## EXTRACTED DATA
----------------------------------------

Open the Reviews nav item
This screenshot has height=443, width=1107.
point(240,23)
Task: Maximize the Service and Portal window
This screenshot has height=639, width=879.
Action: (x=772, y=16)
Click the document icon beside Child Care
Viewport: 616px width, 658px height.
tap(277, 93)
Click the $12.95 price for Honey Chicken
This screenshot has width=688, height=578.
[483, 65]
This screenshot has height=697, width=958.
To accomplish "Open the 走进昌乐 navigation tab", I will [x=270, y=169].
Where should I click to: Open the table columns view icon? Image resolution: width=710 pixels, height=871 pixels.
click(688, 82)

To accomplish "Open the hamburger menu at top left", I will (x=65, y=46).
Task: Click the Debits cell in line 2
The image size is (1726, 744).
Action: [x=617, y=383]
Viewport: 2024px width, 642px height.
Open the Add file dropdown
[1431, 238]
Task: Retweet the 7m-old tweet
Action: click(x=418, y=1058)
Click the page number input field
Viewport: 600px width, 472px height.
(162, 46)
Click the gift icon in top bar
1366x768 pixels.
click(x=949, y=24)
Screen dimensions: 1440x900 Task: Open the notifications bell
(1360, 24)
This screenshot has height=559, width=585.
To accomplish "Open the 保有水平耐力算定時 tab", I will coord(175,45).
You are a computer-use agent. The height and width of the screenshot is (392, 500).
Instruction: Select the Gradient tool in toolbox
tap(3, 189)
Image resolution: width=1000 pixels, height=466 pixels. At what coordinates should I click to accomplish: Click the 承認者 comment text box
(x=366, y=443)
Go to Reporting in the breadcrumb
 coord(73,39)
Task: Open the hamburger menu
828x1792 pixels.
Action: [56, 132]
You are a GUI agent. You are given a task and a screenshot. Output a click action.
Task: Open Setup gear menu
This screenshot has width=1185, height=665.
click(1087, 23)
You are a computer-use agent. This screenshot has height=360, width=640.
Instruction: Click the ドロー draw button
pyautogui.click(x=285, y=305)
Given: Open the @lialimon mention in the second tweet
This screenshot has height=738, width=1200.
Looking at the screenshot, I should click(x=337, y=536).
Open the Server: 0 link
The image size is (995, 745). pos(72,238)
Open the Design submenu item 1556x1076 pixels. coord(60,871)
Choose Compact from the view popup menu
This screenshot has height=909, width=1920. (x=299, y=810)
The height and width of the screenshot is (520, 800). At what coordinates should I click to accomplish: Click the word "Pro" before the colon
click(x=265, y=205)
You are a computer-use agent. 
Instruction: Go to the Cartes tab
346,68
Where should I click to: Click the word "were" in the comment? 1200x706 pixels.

----------------------------------------

## WORK INSTRUCTION
Only the count should be given: the number of lines in the entries above containing the word "item".

## OUTPUT FOR THIS TASK
2